Two weeks on from the new public procurement directive coming into force, the new rules should be beginning to establish themselves in our collective consciousness. Now, more than ever, it is crucial for both contracting authorities and suppliers to ensure they are familiar with the changes brought about by the Public Contracts Regulations 2015.
In this third alert in our four-part series, "Getting to Grips" (with the public procurement rules), we look at three important areas: first, the new provisions which allow prior market engagement with interested parties, including potential bidders; second, the latest law dealing with the division of contracts into separate, bite-sized packages, or "lots"; and third, the rules introduced into procurement law for the first time around conflicts of interest, and how to avoid them.
1) Prior market engagement
The new procurement regime is keen to introduce greater efficiency into the procurement process, and it is recognised that preliminary market consultations are an excellent way of achieving such efficiency. For this reason, the ability to conduct these kinds of consultations is, for the first time, expressly provided for.
Was it previously illegal to engage with the market pre-procurement?
No. It has never actually been unlawful to engage the market in this way; it is simply that, until now, such an exercise has been under-utilised. This is probably down to confusion over how it might be conducted in a way which does not give rise to discrimination, or breaches of equal treatment, or transparency principles - or pose a risk of these.
In fact, it is perfectly possible; and this is acknowledged by Regulation 40 of the 2015 Regulations, which expressly provides that authorities may conduct market consultations with a view to "preparing the procurement" and "informing economic operators of their procurement plans and requirements".
What other guidance (and indeed assurance) does Regulation 40 give us?
First, authorities are allowed to obtain advice from independent experts or authorities, or from "market participants". Does this mean suppliers who might be interested in bidding? We suspect that it does, but that the meaning may be intended to cover more than just this particular group.
It is clear that authorities are able to structure such a consultation as they wish: there is scope for them to be flexible in how they go about it. What is important, quite simply, is that they do not distort competition or breach applicable EU Treaty principles in the process.
What about engaging with potential bidders? Surely the rules must be stricter there!

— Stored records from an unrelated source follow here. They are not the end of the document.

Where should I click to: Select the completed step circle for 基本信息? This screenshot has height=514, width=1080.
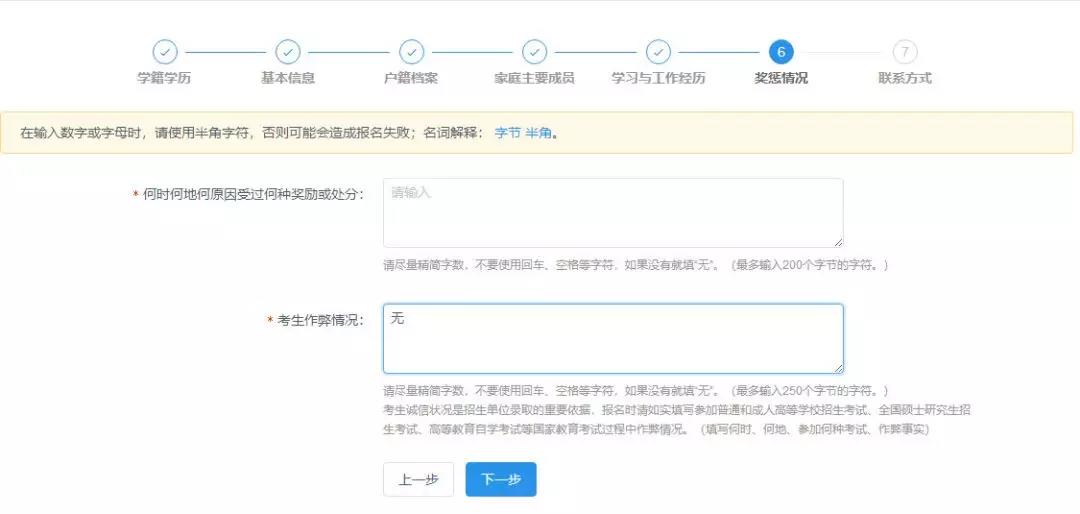click(x=288, y=52)
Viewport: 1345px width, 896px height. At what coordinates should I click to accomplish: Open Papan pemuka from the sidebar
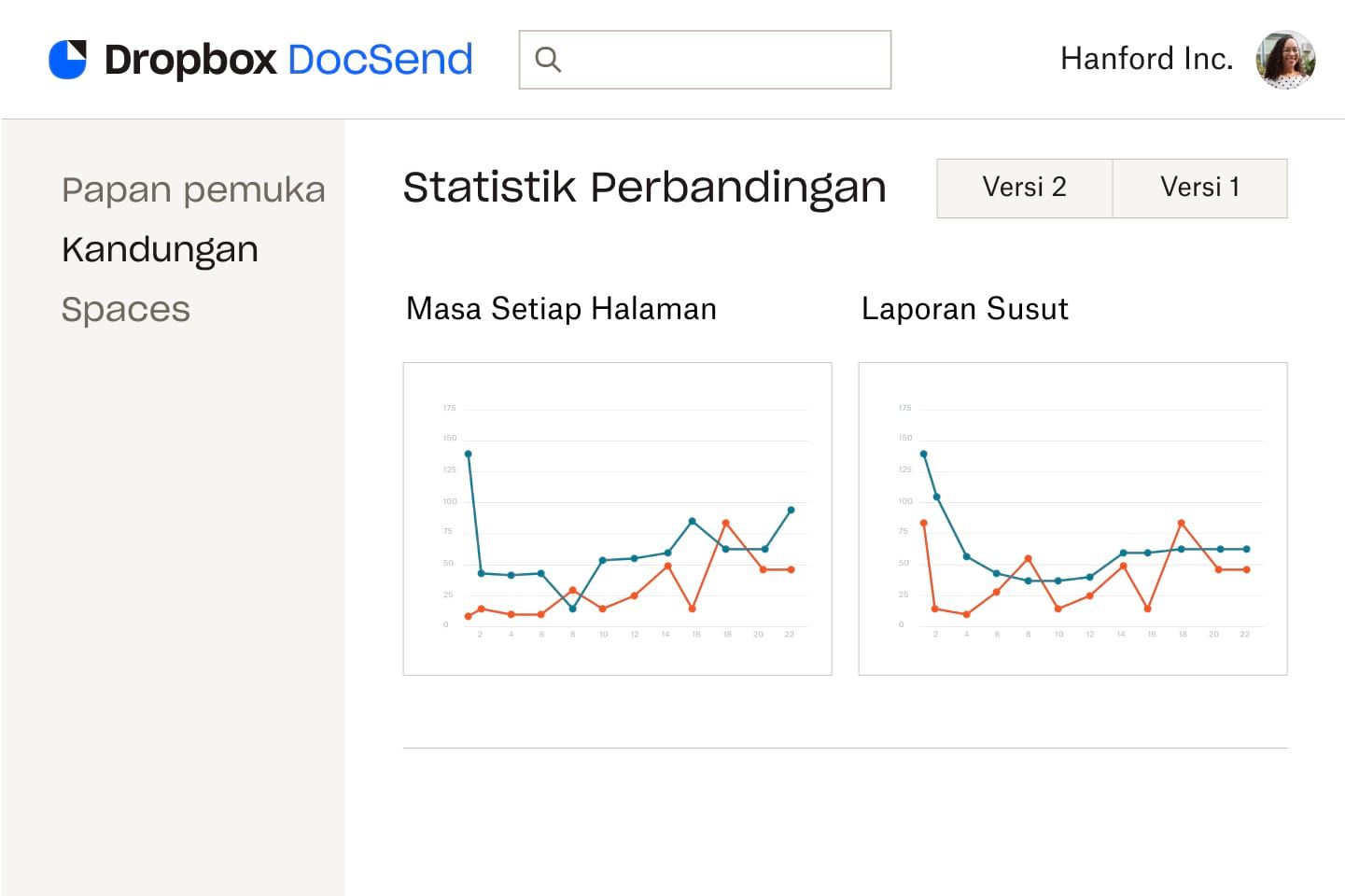pyautogui.click(x=194, y=189)
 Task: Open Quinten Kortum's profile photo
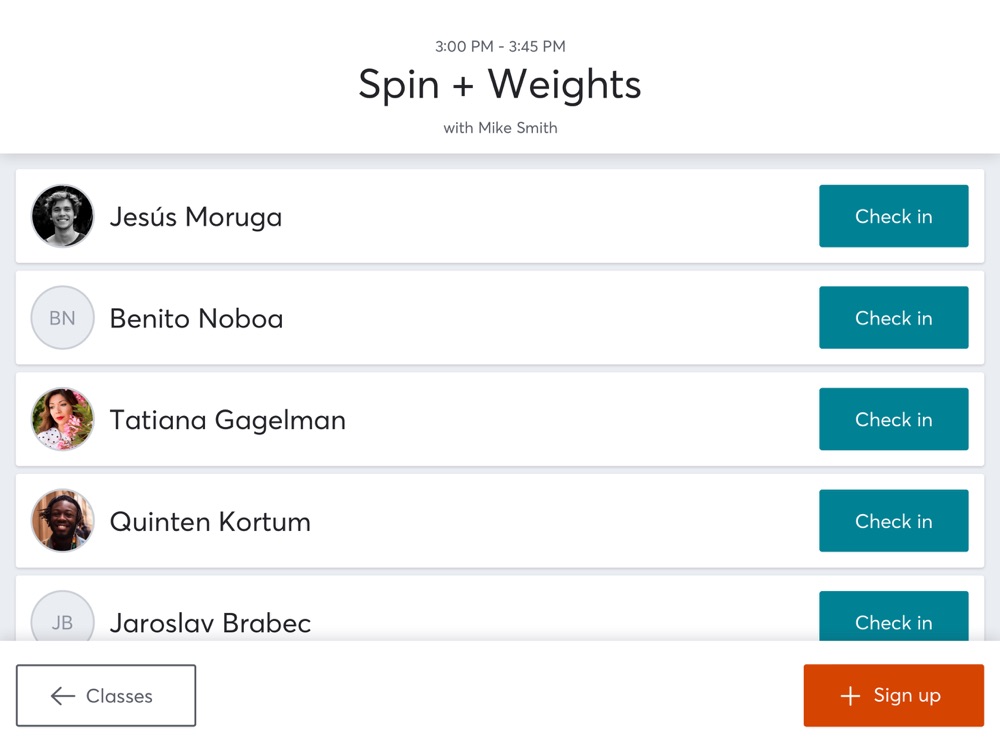[x=62, y=520]
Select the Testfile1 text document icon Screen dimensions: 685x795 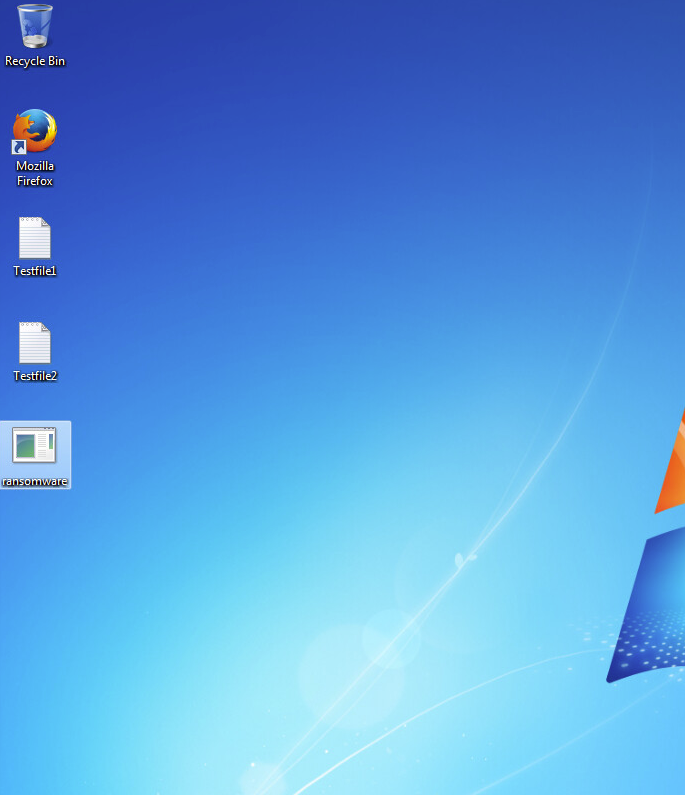[x=35, y=247]
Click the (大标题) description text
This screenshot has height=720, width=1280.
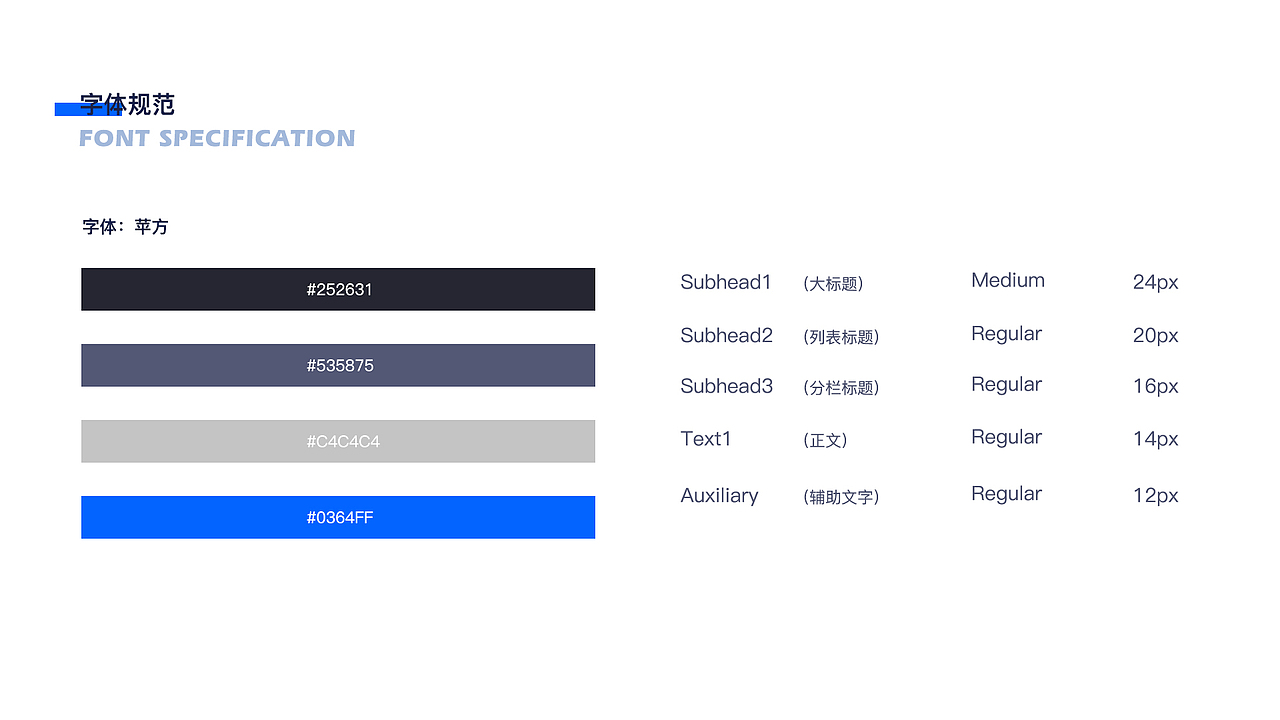point(833,284)
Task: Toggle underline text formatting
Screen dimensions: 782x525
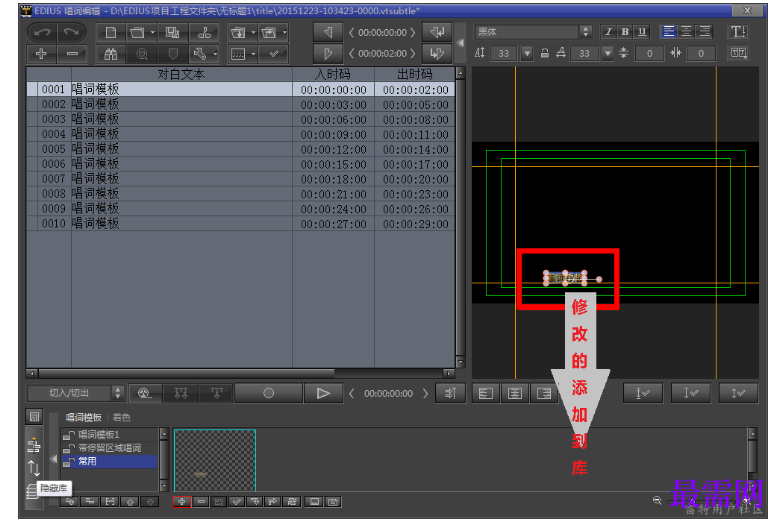Action: [642, 31]
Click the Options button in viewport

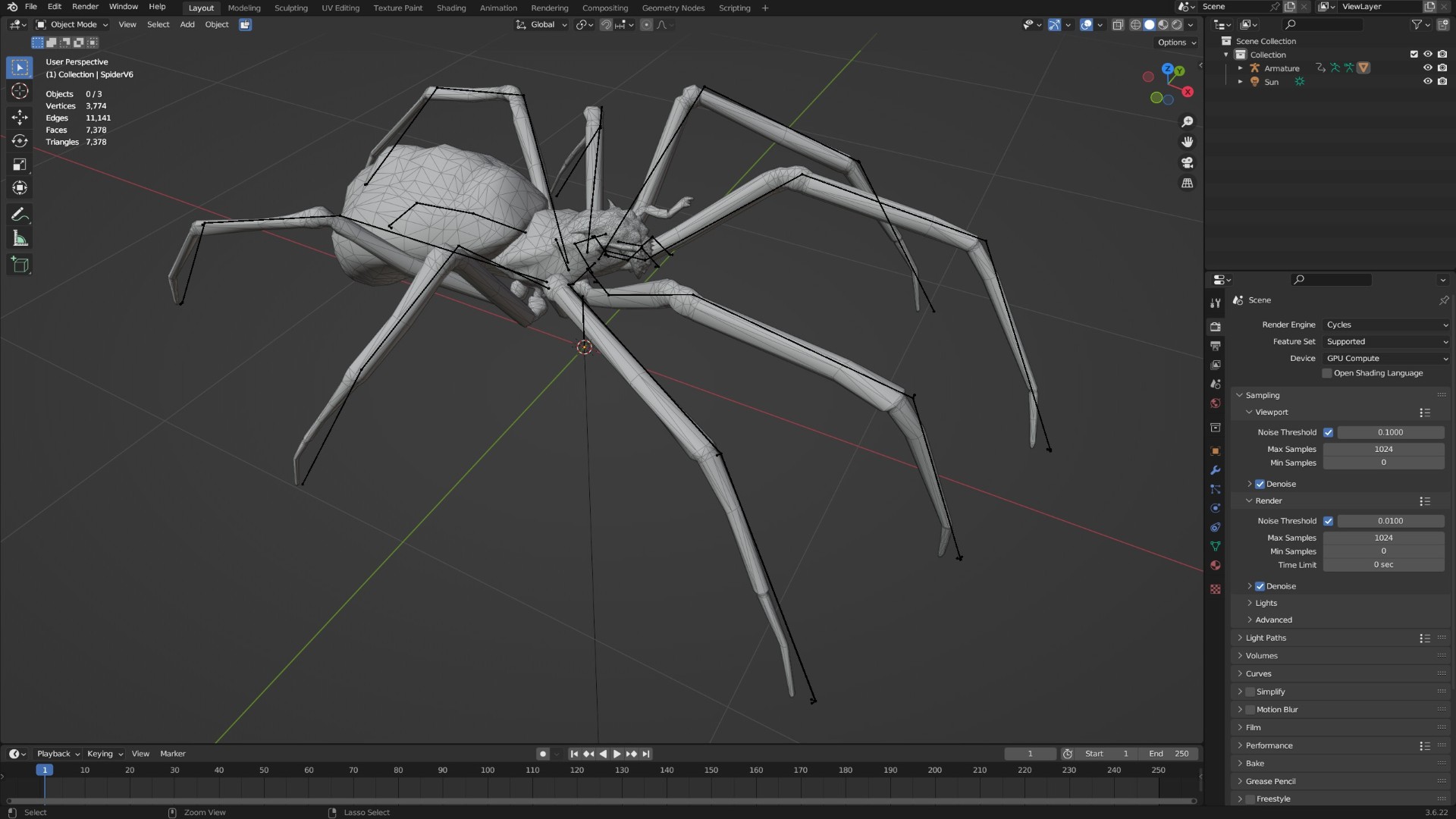[1177, 42]
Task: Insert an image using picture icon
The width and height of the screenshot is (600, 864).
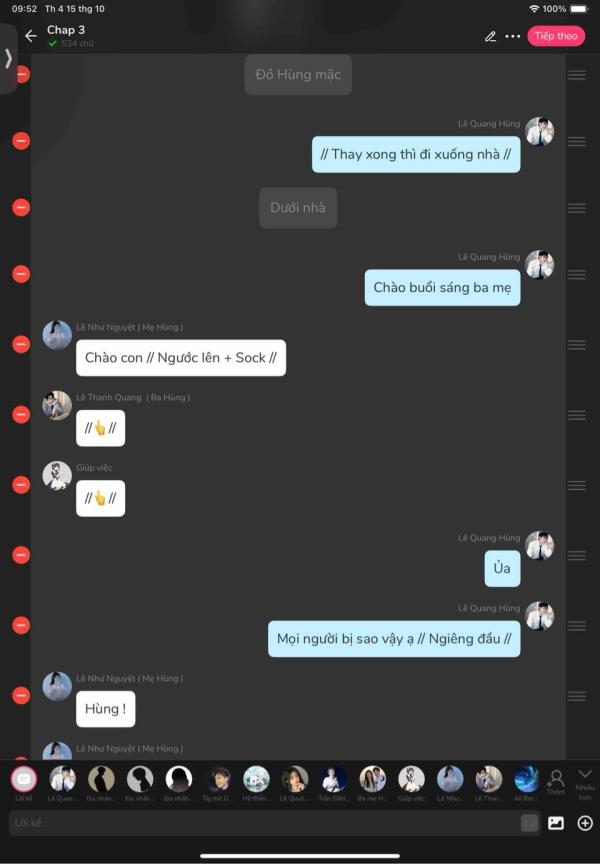Action: click(x=556, y=823)
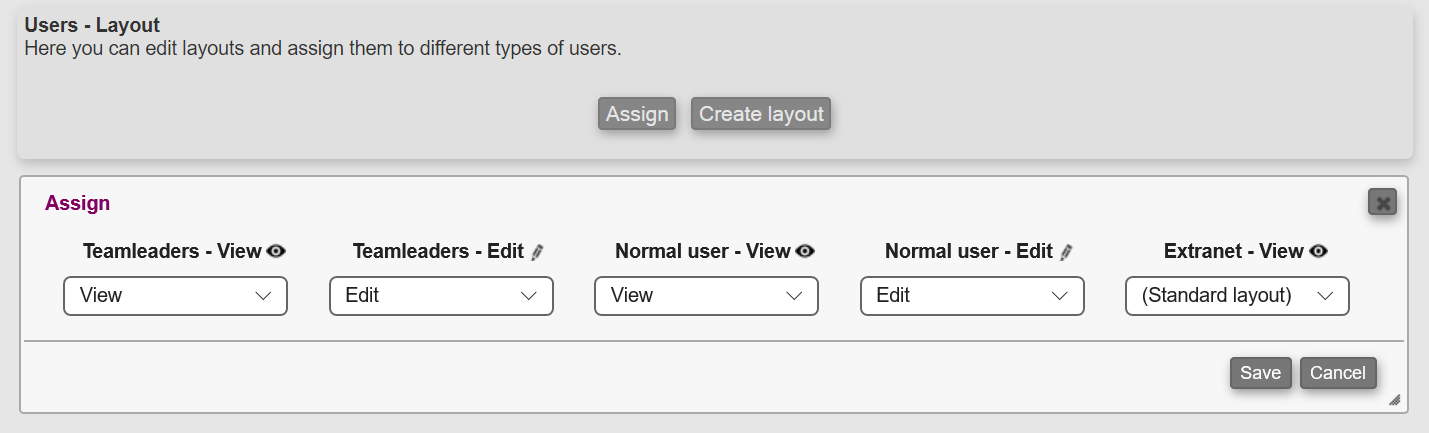This screenshot has height=433, width=1429.
Task: Click the Create layout button
Action: tap(761, 114)
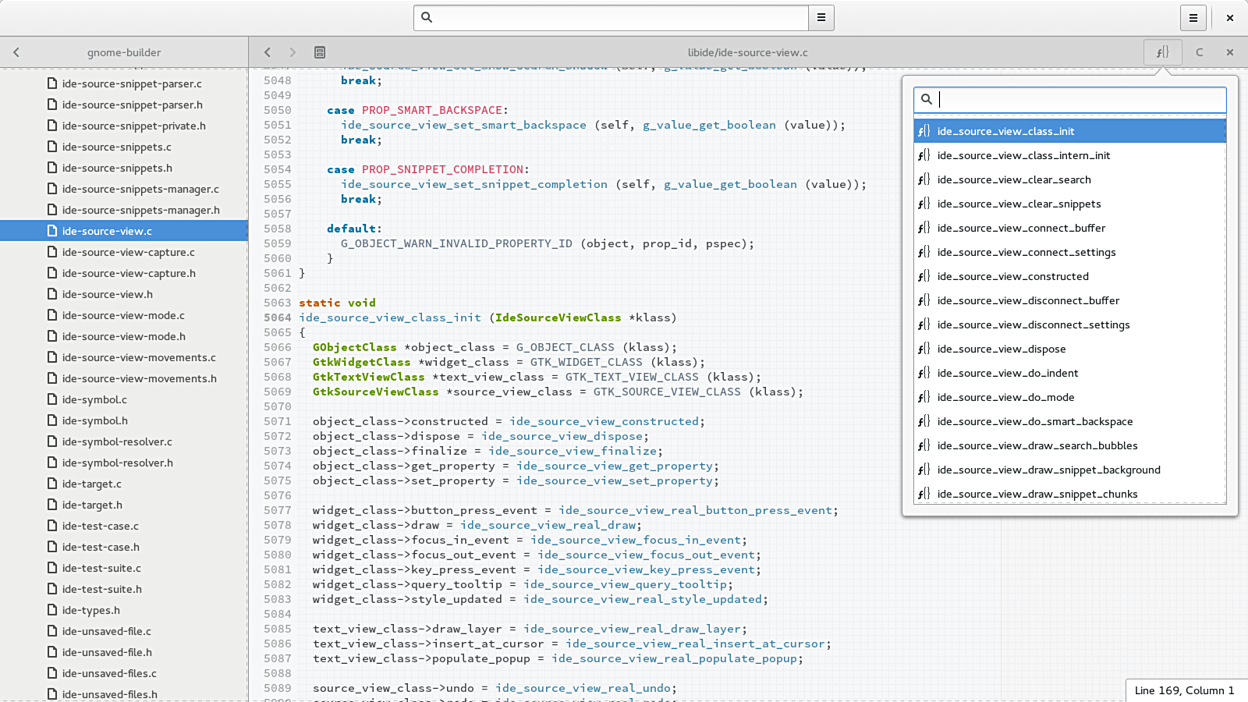Select ide-source-snippets-manager.h file
The width and height of the screenshot is (1248, 702).
click(x=140, y=210)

Whereas Regulation 40 is concerned with the involvement in a consultation of a wider pool of interested parties, Regulation 41 imposes specific requirements around the prior involvement of potential bidders, ahead of a procurement procedure. It covers any situation in which a "candidate or tenderer" has advised an authority, whether in the context of a consultation covered by Regulation 40 or not.
Regulation 41 essentially requires authorities to take "appropriate measures" to ensure that competition is not distorted by reason of that earlier participation. The list of measures which could be taken in that regard is not exhaustive. Those cited comprise communication of information "exchanged in the context of, or resulting from, the involvement" of the supplier, and the fixing of adequate time limits for the receipt of tenders.
These steps are clearly aimed at levelling the playing field when it comes to the tender itself, and are in line with case law in the EU and domestic courts which confirms a basic obligation on authorities to do exactly that.
2) Lots of lots?
Under the new directive, authorities are encouraged to divide large contracts into separate lots where possible, in order to open up procurement to participation by small and medium-sized enterprises.
Is there any obligation to divide contracts into lots?
Regulation 46 allows authorities to award contracts in the form of separate lots, and enables them to decide the size and subject matter of those lots. So, there is no actual requirement for authorities to package contracts in lots; they may do so if they wish.
So where's the catch?
The "catch" (if it can be called that) is that authorities must provide an indication of the main reasons for any decision not to subdivide into lots. A record of those reasons is required to be transmitted to the European Commission as part of authorities' reporting requirements; alternatively, it may be communicated in the "procurement documents" (most likely, the contract notice (OJEU notice)).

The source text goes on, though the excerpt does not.